[Assignment] Return the material below exactly, but only from the line with "Given: Open the text color picker icon" through the line with "How do I perform: Click", and without its pictures.

(Information given begins)

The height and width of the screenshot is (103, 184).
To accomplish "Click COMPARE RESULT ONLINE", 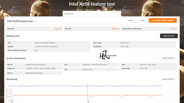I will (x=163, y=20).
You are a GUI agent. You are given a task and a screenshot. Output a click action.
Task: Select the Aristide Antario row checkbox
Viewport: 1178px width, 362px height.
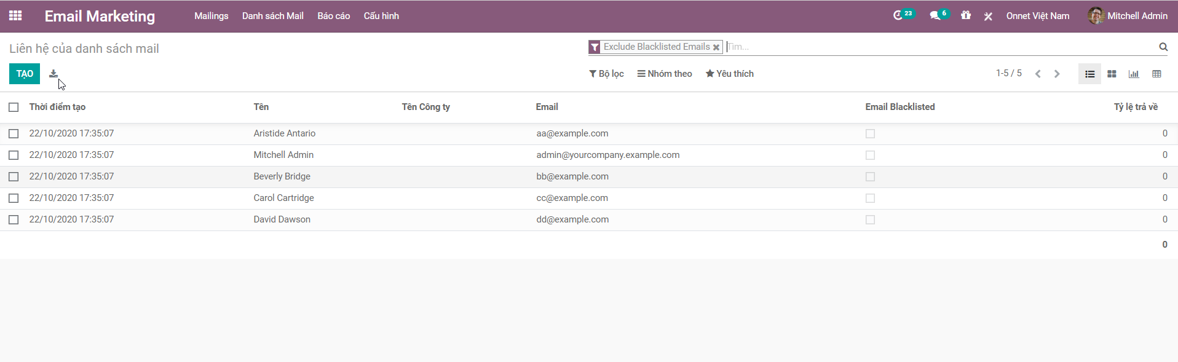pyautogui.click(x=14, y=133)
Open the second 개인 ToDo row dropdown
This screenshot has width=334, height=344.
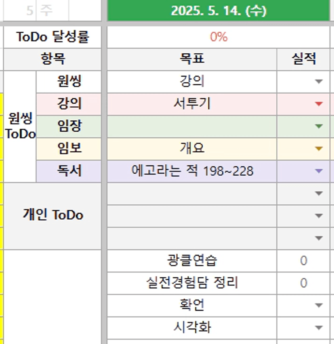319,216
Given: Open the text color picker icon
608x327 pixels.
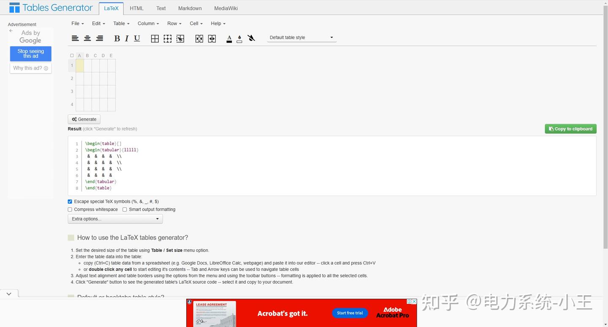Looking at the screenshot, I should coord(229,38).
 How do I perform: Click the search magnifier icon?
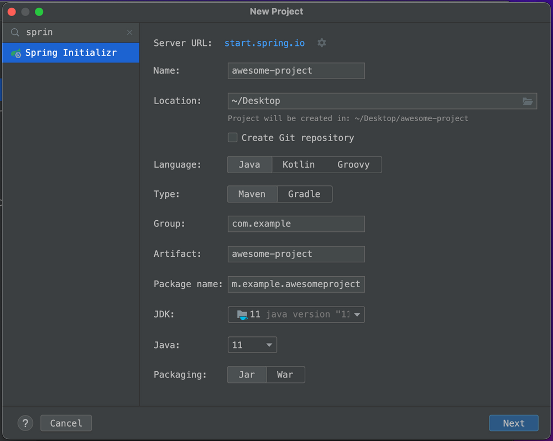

(Information given ends)
(Information given begins)

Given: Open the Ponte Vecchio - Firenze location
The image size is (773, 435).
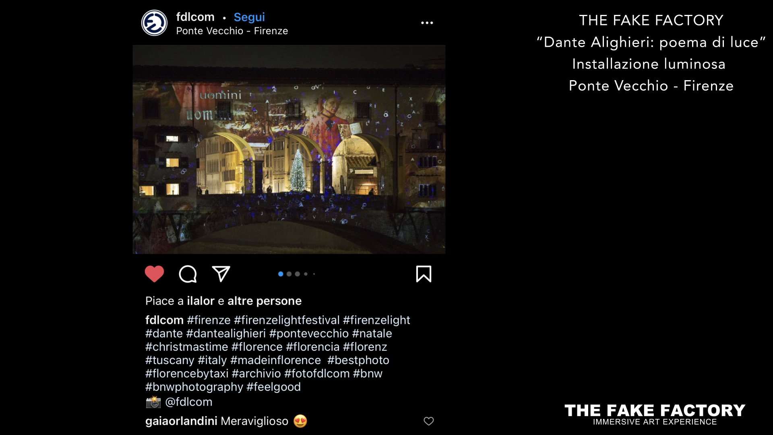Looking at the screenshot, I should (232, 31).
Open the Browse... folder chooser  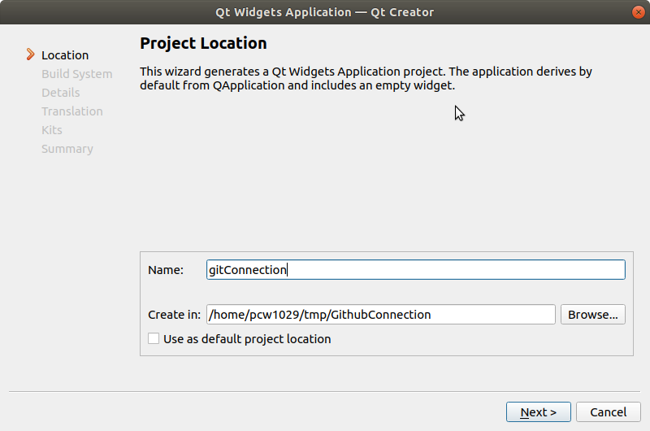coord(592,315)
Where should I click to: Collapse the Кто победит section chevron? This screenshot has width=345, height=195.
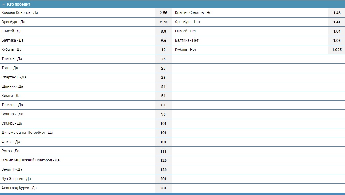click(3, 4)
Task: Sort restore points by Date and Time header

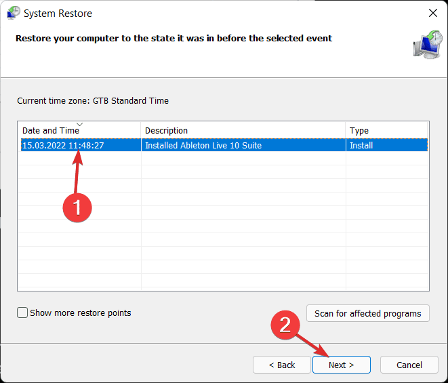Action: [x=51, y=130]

(Information given ends)

[Result of this task]
Given: Open the text color picker icon
608x327 pixels.
Looking at the screenshot, I should coord(229,38).
 How do I perform: Click the search magnifier icon?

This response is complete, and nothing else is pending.